# Glad Bags Writeup
>Poortho made some hard pwn for y'all. It's so hard, you don't get any input.
(Preface: This problem was not hard like other problems where you need a large amount of sufficient knowledge (heap pwn), but very lengthly and drawn out, like the Harry Potter series. BTW, can Harry Potter considered a modern epic? Just broken into multiple volumes?)
Well, on the bright side, this is forensics, not pwn (we did not manage to solve poortho's actual pwn...)
We first get the download glad_bags, which running file on it says is an elf, and running the program and ghidra analysis points at the program seemingly just being a kind of "hello world."
However, a "hello world" program that prints a string should not take a whopping 13 MB...so something fishy is contained within the binary.
Running binwalk, we find the stinky fish poortho placed in:
```8304 0x2070 7-zip archive data, version 0.4```
After extracting, we are met with an almost 13 MB file, proving that printing a string doesn't take much of anything...
Opening the archive, we are met with a familiar name: angr (which I have been meaning to learn...), and it looks like an archive of the source code.
There were two methods to the next step:
1. The thorough method: angr (and everything that follows) has unmodified free downloads that "closely" (where it matters) match poortho's.

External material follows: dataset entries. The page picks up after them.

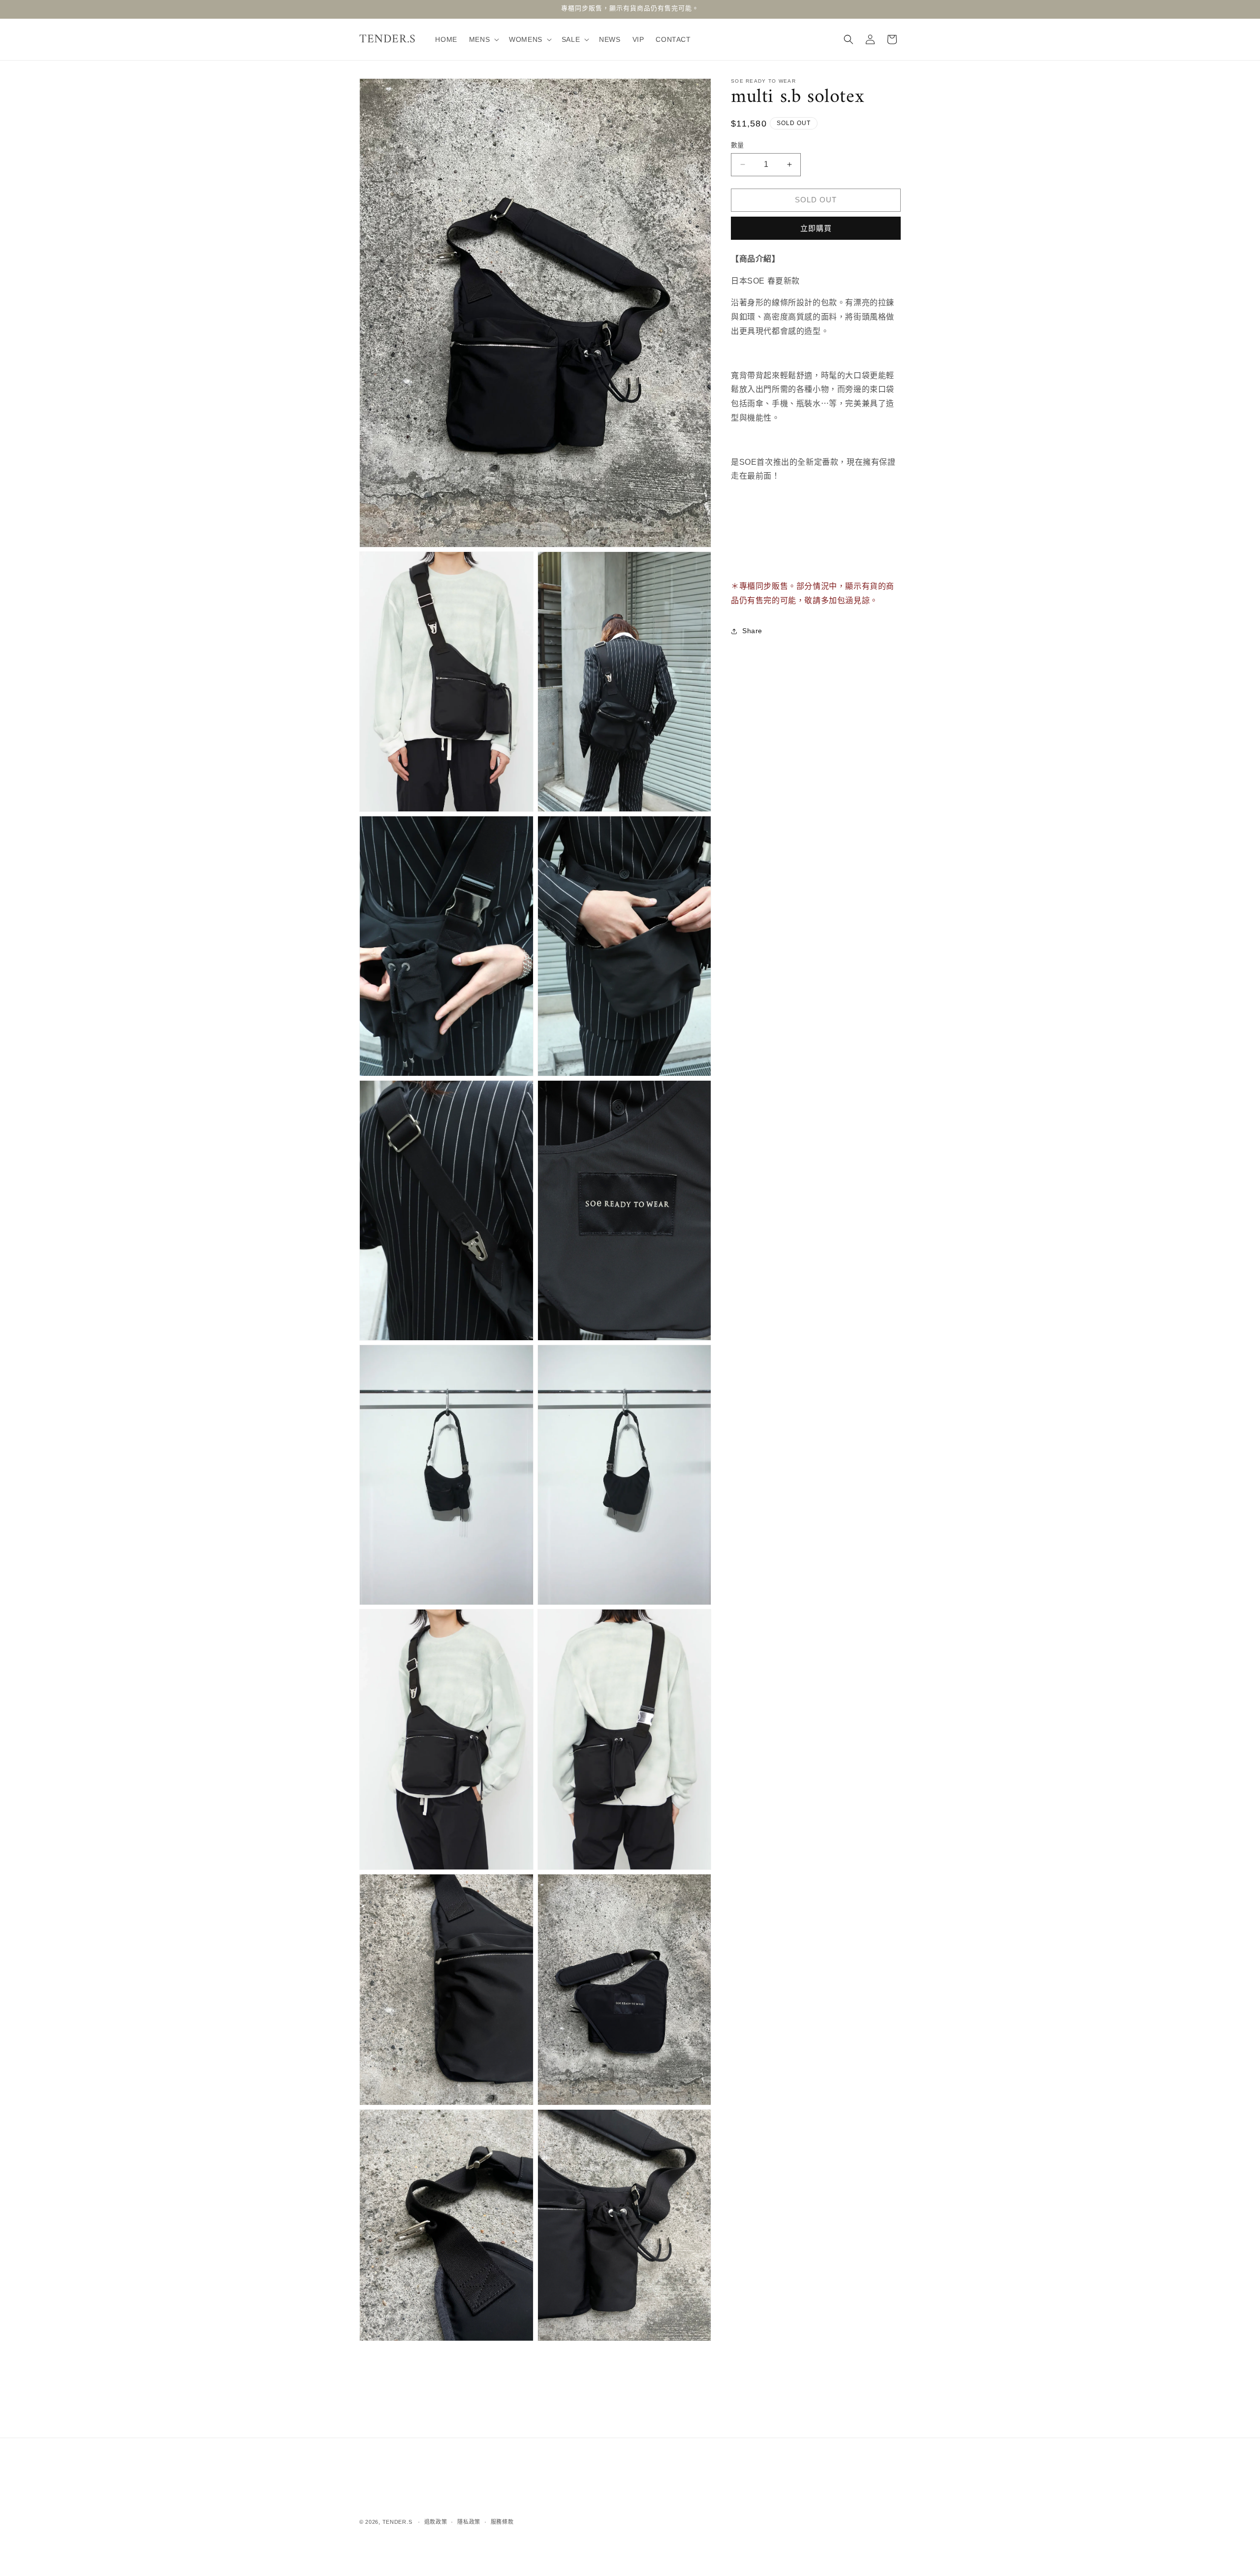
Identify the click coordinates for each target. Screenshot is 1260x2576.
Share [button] (752, 631)
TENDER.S (397, 2522)
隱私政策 (468, 2522)
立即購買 (816, 228)
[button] (483, 39)
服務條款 (502, 2522)
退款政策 (435, 2522)
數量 (737, 145)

Extract both archives into separate directories and use `diff -rq dir1 dir2` to get the list of changes that matter. I used this at the beginning before I realized...
2. The lazy method: file/folder size is key. The original binary was way too bloated, hinting that it contained the angr archive. Even the angr archive was bloated, about twice as large as GitHub's version. The 7zip GUI conveniently lists the file/folder sizes of the archive, so you can hone in on the anomalously large areas.
Using either method, the culprit can be found as another 7z file at angr > afl > afl.7z
The challenge continues in the nested format:
1. afl contains pwntools (GitHub dev branch). Setup.py is way too large. If you tried opening it and scrolling down, you'd be greeted with this...
Open at your own risk! This picture was taken just before Notepad++ crashed. Same fate with standard notepad and even vim. Poortho also said he had issues during this step in his test solve... This is hex, which you can manually convert back into characters to get the binary file, or just use this tool after deleting all the python surrounding it (don't forget the parentheses at the end of the file...good luck with that!): <http://tomeko.net/bin/hex_to_file/hex_to_file.exe>. With that, we get the next 7z.
2. Audacity: This one would have had to compare to GitHub source since the first sizes when opening don't give much away, but a cursory peek through the files showed a suspiciously-named suspicious.ny in the plugin folder, with a suspiciously large size compared to the others. Opening the file appears to first be standard text, but disappears at line 58, beginning with PK, the magic header for zip files, giving us...
3. 7-zip: actually, this is the 7-zip Extra version, and unlike the past ones, it is not source.
7-zip is the final destination in nested archives, tested through binwalking through the larger files. The file of interest is aarch64/7za.exe due to several red flags:
1. x64 and aarch64 are usually in separate downloads, and shouldn't be present together.
2. Looking into them, aarch64 has a 7za.exe and a 7za.exe.bak. Highly unusual for released software to keep backup files of binaries like that. And 7za.exe is just 10 bytes larger.
3. Probably the biggest giveaway, all the other files in those two folders were last modified in 2019, while this one was May 28, a few days before the ctf, and it sticks out like a sore thumb in 7zip.
Diffing the FOI and the backup shows an interesting string: `MZWGCZ33MRXW45C7M5SXIX3NMFSF6Z3FORPWO3DBMRPWK6T5` I have no idea what encoding that is, but maybe CyberChef does...
Also, if you take out the modified 7z.exe and rename the backup, hashing the x64 and aarch64 folders reveals that they are identical. Which shouldn't happen.